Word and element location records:
——————

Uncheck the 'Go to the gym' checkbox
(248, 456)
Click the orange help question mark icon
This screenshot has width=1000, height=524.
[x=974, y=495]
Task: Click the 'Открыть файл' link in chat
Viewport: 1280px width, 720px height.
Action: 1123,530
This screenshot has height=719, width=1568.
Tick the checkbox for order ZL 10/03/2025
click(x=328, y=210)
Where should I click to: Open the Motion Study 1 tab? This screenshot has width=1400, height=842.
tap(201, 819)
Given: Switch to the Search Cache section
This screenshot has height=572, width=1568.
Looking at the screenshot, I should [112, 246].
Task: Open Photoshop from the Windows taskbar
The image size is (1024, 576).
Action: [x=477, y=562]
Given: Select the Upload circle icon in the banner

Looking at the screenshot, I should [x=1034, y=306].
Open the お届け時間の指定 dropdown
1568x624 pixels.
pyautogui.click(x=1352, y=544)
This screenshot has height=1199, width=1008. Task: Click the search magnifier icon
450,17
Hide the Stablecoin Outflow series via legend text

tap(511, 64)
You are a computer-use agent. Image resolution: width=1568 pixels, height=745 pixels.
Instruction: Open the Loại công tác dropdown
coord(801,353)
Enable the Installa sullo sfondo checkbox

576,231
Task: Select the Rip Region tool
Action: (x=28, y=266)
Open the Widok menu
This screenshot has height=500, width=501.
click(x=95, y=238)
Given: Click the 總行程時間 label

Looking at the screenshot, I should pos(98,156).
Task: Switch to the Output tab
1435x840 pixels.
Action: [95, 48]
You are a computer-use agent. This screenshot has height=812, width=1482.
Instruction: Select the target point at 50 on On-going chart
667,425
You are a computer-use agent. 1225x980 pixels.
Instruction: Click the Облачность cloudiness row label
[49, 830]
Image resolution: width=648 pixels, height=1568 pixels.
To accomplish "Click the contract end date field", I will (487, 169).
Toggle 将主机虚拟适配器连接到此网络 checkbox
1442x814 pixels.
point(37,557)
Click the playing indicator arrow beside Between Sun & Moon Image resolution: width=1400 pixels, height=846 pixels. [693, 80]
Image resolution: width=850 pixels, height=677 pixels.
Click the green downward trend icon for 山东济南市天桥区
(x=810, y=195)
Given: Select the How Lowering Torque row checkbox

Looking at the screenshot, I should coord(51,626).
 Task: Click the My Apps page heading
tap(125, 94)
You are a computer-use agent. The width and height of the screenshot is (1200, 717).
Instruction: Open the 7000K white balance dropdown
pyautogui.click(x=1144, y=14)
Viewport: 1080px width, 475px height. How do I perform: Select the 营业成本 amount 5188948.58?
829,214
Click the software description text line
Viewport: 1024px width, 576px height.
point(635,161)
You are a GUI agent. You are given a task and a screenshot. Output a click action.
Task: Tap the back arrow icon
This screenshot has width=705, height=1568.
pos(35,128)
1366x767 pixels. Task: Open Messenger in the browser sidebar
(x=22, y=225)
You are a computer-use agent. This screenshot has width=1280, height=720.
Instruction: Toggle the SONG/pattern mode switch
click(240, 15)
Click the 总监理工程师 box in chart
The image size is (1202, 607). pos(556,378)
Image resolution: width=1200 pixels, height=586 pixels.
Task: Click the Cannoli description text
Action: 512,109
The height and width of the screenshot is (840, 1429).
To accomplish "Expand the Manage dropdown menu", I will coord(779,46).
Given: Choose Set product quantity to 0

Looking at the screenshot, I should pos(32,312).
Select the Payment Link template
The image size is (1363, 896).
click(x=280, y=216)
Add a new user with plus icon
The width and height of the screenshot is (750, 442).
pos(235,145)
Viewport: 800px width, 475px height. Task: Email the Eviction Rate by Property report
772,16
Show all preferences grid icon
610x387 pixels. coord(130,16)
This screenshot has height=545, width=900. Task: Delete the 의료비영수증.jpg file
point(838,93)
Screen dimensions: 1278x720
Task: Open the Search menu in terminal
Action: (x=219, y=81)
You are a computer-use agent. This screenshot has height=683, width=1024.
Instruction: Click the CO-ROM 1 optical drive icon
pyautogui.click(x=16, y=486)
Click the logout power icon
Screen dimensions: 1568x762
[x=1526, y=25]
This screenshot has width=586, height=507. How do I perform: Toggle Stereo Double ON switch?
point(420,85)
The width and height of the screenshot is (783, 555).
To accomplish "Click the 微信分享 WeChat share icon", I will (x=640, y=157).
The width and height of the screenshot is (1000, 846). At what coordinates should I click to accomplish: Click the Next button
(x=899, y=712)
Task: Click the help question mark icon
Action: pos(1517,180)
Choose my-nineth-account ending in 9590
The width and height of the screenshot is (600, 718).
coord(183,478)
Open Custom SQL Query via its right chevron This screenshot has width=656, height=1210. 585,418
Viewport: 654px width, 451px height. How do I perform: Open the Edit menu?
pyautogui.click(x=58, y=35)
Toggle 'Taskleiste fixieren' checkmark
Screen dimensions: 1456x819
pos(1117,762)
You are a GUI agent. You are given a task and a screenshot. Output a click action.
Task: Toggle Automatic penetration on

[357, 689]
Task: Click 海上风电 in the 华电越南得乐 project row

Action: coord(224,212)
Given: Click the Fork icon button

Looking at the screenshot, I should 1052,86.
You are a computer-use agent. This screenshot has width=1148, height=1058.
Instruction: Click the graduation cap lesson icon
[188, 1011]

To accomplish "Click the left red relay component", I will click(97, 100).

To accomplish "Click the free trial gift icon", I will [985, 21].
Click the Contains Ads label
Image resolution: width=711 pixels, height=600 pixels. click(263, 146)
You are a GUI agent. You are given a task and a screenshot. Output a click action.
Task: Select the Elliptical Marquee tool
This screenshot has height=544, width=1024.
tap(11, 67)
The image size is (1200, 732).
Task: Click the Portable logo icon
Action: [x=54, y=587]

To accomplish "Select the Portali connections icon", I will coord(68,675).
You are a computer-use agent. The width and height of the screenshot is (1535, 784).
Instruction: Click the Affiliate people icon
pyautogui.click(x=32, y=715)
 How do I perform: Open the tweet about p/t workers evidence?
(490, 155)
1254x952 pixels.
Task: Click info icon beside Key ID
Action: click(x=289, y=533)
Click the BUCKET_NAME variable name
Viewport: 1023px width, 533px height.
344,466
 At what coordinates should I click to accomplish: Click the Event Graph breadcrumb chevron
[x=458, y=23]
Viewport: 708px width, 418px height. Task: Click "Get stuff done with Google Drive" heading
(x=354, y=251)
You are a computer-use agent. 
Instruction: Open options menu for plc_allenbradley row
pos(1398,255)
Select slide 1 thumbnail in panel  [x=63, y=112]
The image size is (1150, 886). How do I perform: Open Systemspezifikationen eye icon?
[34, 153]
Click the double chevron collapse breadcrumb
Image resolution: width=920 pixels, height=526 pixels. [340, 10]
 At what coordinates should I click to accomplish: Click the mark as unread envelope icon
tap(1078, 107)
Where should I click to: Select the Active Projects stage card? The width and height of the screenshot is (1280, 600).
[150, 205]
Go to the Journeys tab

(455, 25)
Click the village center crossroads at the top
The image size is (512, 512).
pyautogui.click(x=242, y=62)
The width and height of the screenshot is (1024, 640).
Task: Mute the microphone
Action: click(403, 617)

——————

### WHAT IS NEEDED
Rewrite the records from their beginning through the line containing "tap(201, 819)", inclusive, changing every "checkbox" to "check box" and leaving everything else as it is.

### RIGHT ANSWER
Uncheck the 'Go to the gym' check box
(248, 456)
Click the orange help question mark icon
This screenshot has width=1000, height=524.
[x=974, y=495]
Task: Click the 'Открыть файл' link in chat
Viewport: 1280px width, 720px height.
Action: 1123,530
This screenshot has height=719, width=1568.
Tick the check box for order ZL 10/03/2025
click(x=328, y=210)
Where should I click to: Open the Motion Study 1 tab? This screenshot has width=1400, height=842.
tap(201, 819)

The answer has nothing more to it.